• _OBJECTIVE_:
Reproduce the records verbatim, from the line that contains "MACETAS (14, 380)" through the line that contains "Septiembre 30, 2012, 08:56:56 PM (41, 352)", with both of those lines included.

• _RECORDS SUPPLIED_:
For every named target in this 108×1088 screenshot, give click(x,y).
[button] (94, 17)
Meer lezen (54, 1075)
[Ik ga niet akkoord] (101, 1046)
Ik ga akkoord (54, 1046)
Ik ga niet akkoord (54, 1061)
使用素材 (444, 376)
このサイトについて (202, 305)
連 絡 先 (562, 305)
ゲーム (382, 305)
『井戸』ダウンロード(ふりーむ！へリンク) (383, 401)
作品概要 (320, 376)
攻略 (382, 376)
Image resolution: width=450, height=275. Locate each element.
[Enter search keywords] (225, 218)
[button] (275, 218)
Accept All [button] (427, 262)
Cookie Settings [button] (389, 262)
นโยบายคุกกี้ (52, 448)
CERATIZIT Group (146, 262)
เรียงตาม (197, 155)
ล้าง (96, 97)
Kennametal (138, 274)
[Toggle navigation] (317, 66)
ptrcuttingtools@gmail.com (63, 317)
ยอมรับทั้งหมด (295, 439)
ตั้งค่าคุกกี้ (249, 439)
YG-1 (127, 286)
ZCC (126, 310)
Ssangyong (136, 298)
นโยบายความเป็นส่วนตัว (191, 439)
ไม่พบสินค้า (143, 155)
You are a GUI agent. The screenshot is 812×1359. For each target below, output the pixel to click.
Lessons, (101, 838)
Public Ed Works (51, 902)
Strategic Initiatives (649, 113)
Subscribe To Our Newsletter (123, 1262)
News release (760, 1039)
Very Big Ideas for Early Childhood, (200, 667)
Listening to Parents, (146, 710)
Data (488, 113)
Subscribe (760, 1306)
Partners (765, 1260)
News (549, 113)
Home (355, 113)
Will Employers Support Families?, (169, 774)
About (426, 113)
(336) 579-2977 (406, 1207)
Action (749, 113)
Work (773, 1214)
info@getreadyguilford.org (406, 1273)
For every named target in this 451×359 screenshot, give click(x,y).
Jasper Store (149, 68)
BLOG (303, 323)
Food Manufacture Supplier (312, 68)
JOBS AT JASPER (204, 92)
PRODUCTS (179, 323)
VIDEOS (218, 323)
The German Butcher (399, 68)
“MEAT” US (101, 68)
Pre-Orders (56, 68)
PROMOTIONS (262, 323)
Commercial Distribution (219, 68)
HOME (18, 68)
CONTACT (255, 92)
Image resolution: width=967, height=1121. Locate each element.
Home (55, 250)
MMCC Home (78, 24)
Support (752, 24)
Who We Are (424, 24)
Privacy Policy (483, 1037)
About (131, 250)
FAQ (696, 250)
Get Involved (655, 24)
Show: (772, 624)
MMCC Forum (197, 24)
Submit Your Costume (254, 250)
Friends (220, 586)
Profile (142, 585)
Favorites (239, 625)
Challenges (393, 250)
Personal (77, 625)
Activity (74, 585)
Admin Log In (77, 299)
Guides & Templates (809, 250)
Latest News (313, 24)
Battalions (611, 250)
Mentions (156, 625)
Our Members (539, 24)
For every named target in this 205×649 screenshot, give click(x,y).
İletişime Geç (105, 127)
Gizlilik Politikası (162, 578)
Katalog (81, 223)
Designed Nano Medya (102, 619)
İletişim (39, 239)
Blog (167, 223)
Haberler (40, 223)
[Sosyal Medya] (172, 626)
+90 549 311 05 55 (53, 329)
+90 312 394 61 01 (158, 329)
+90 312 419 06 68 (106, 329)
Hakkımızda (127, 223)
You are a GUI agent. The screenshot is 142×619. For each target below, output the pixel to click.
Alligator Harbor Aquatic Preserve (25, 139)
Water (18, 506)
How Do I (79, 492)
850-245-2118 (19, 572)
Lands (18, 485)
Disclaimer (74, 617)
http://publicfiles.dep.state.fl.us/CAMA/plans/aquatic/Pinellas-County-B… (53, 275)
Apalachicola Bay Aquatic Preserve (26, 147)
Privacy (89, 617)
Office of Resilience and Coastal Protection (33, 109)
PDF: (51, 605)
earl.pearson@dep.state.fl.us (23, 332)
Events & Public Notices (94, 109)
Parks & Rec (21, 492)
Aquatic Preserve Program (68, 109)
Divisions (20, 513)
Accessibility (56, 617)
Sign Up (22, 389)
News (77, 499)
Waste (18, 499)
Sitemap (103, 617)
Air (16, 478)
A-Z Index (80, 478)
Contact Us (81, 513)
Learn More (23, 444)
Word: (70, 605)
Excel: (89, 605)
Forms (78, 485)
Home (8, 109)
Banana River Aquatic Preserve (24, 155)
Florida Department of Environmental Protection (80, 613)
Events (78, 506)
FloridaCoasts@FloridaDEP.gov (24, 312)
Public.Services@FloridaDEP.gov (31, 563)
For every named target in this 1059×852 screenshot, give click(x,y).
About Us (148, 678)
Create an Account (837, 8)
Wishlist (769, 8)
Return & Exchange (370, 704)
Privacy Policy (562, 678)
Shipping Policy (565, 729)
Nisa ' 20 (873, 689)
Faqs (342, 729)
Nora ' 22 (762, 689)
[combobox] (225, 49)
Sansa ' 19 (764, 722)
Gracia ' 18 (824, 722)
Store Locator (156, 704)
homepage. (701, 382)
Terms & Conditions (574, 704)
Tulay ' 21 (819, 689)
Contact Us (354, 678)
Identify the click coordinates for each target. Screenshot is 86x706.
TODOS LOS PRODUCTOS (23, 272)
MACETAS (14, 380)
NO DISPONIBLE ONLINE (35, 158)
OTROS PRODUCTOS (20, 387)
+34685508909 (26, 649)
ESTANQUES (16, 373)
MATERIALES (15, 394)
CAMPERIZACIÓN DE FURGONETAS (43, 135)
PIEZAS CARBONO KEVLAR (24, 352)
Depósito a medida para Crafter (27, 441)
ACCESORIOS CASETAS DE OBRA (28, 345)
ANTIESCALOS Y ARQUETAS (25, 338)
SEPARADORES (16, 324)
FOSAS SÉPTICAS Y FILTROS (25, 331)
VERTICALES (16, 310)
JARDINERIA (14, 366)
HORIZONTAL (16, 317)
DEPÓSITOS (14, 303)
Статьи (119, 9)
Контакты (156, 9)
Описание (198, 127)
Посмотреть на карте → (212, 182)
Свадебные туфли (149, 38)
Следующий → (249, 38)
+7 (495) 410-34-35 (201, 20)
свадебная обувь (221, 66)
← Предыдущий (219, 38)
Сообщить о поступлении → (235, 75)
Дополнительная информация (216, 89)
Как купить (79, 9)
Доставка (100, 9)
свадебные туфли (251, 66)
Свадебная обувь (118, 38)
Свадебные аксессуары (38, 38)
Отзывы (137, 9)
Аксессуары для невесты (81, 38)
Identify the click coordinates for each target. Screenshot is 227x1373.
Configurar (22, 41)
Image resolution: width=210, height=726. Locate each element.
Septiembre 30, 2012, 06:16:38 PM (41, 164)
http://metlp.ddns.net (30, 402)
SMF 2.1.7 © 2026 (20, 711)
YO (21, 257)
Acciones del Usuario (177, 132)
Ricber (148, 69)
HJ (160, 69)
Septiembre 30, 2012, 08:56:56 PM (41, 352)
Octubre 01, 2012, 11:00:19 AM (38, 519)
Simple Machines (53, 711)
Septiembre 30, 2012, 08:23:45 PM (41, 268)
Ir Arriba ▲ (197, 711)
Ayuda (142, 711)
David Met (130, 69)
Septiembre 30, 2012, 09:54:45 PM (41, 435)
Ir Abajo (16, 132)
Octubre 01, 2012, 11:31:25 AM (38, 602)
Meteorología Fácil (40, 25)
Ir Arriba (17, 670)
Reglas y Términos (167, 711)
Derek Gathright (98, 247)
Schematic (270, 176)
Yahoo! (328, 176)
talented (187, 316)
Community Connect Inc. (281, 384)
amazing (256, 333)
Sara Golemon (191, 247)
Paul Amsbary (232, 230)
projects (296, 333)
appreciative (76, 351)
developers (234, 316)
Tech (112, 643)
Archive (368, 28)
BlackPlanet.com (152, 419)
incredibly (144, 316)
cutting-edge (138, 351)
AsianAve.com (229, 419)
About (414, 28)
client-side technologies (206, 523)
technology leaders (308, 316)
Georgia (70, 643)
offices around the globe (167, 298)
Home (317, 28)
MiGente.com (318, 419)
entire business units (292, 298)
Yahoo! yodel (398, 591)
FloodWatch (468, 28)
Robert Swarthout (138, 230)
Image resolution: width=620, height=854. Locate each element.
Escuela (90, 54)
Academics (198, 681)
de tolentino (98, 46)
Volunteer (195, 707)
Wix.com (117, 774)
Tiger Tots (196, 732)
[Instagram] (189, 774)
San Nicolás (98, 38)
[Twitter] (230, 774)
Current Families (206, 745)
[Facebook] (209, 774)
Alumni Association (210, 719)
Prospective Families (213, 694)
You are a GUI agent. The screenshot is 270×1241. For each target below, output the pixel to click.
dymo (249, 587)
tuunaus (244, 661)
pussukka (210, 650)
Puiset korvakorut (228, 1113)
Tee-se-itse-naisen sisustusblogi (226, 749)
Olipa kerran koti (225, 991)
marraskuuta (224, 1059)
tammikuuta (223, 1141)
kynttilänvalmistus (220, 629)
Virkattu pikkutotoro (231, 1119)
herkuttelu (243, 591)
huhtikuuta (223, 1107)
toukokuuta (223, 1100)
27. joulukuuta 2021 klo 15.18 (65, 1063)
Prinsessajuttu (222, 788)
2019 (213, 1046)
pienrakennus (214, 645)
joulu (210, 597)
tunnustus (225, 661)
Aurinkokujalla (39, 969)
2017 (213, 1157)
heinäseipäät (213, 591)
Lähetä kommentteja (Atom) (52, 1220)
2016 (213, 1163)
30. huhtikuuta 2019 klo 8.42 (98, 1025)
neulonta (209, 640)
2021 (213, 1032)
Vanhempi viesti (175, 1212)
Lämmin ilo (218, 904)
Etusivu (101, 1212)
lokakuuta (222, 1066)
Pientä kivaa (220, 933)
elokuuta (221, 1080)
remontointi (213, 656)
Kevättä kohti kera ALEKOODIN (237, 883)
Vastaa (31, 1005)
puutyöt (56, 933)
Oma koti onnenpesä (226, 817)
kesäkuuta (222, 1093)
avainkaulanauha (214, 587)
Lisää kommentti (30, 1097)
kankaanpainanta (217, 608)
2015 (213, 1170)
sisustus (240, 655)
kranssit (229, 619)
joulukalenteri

• _THE SOLUTION_:
MACETAS (14, 380)
NO DISPONIBLE ONLINE (35, 158)
OTROS PRODUCTOS (20, 387)
+34685508909 (26, 649)
ESTANQUES (16, 373)
MATERIALES (15, 394)
CAMPERIZACIÓN DE FURGONETAS (43, 135)
PIEZAS CARBONO KEVLAR (24, 352)
Depósito a medida para Crafter (27, 441)
ACCESORIOS CASETAS DE OBRA (28, 345)
ANTIESCALOS Y ARQUETAS (25, 338)
SEPARADORES (16, 324)
FOSAS SÉPTICAS Y FILTROS (25, 331)
VERTICALES (16, 310)
JARDINERIA (14, 366)
HORIZONTAL (16, 317)
DEPÓSITOS (14, 303)
Статьи (119, 9)
Контакты (156, 9)
Описание (198, 127)
Посмотреть на карте → (212, 182)
Свадебные туфли (149, 38)
Следующий → (249, 38)
+7 (495) 410-34-35 (201, 20)
свадебная обувь (221, 66)
← Предыдущий (219, 38)
Сообщить о поступлении → (235, 75)
Дополнительная информация (216, 89)
Как купить (79, 9)
Доставка (100, 9)
свадебные туфли (251, 66)
Свадебная обувь (118, 38)
Свадебные аксессуары (38, 38)
Отзывы (137, 9)
Аксессуары для невесты (81, 38)
Identify the click coordinates for each target. Screenshot is 227x1373.
Configurar (22, 41)
Image resolution: width=210, height=726. Locate each element.
Septiembre 30, 2012, 06:16:38 PM (41, 164)
http://metlp.ddns.net (30, 402)
SMF 2.1.7 © 2026 (20, 711)
YO (21, 257)
Acciones del Usuario (177, 132)
Ricber (148, 69)
HJ (160, 69)
Septiembre 30, 2012, 08:56:56 PM (41, 352)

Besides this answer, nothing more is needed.